「さ、くら…い……」
なんで?
ここにいるんだ?
今、オレはマモン様の部屋で…
そうだ。
オレは……
「あぁっ……イヤだっ!!」
桜井の向こう側に72番が見えた途端に今起きていたことを思い出して震えてきた。
怖い……
「幸桜?」
震えるオレの手をしっかりと握りしめていてくれる桜井の声と心配そうにオレを見る目を見たら自分の中の張り詰めていたものが一気に弾けとんだ。
「桜井、オレ…」
桜井にしがみついて情けなくも大泣きしてしまったオレに戸惑いながらも不器用に抱き締めてくれた優しい腕にさらに涙が止まらなくなる。
出会った頃もこうして泣いてしまったっけ。
桜井はあの頃から変わらずにオレを受け止めてくれる。
「高見沢、幸桜に何をした」
今までに聞いたこともないような桜井の低く響く声がする。
72番を見て反応した事に気づいていたのだろう。
「俺は、な~んにもしてないよぉ?」
桜井の恐ろしい雰囲気を感じていないわけでも無いだろうにいつもと変わらない軽い返事が聞こえる。

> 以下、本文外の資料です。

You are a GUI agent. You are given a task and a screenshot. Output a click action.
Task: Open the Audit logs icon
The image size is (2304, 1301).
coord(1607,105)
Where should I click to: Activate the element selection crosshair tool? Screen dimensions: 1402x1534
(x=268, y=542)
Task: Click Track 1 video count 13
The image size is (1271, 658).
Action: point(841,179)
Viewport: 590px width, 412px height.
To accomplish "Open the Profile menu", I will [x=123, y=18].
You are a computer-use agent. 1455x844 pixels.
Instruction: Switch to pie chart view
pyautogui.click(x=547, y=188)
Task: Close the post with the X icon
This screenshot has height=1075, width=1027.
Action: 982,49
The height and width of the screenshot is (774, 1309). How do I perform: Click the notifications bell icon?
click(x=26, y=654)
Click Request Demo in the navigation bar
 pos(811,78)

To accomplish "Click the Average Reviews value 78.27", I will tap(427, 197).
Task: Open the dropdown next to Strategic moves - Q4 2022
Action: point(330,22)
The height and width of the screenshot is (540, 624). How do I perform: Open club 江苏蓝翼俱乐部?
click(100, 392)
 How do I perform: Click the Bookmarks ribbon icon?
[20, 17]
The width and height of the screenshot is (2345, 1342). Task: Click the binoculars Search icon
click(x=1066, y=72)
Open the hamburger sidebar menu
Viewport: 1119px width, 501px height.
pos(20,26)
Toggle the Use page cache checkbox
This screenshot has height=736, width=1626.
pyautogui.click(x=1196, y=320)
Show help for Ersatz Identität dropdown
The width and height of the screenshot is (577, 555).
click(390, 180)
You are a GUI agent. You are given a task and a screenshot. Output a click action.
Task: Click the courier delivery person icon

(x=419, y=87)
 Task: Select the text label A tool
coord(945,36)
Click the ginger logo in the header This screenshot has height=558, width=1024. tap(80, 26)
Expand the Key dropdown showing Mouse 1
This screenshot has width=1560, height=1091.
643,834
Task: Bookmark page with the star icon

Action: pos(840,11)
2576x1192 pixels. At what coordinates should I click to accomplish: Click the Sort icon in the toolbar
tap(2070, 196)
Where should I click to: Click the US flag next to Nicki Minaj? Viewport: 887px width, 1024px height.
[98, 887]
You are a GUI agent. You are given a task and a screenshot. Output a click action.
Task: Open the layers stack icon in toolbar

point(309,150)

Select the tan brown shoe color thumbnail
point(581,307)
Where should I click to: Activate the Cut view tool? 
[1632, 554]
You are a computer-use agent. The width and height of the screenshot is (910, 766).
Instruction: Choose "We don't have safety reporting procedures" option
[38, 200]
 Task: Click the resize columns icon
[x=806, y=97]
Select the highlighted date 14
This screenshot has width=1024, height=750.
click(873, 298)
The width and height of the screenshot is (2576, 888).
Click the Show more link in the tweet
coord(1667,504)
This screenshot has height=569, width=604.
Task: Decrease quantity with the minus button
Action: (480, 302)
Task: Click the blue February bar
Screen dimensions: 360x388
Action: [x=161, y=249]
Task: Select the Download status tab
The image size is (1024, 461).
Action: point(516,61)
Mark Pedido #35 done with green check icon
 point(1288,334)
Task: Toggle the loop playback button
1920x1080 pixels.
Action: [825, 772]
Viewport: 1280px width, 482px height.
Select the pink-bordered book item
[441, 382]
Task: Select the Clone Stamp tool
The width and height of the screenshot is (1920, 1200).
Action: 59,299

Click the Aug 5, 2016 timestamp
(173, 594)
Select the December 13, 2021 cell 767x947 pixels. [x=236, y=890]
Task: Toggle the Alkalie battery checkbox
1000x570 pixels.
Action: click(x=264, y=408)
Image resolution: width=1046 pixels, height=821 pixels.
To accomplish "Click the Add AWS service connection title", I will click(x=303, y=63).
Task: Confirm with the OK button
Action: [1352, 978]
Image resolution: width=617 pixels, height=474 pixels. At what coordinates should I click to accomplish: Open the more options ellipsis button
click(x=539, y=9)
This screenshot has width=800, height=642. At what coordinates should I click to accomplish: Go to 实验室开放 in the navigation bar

「桜井の声になんだろう~ってここに来たんだからぁ~」
落ち着いて考えれば72番がオレに何もしていないのは分かる。72番が来たのは桜井の後。そしてオレとの間に桜井がいる。この状況では72番だって何かできるはずはない。
だからあれも夢。
ただの夢であったはず。
ただしものすごくリアルだっただけ。
まだ夢の中の72番の手の……
忘れられない気持ち悪さが這い上がってくる。
72番の返事に桜井が苛立っているのが伝わってくる。
ちゃんと説明しなければと思うが強ばっている体からは上手く声がでない。
「幸桜、もう大丈夫だよ」
声がでない分、しがみつく力を強くすればオレの方へ意識を向けてくれた桜井は72番に向けていた殺気を一気に柔らかなものに変えた。
オレを落ち着ける事を優先してくれたらしい。
「……高見沢」
「はーい、ジャマ者は消えまーす」
72番の姿が視界から消えて桜井の腕の中で少しだけ安心することができた。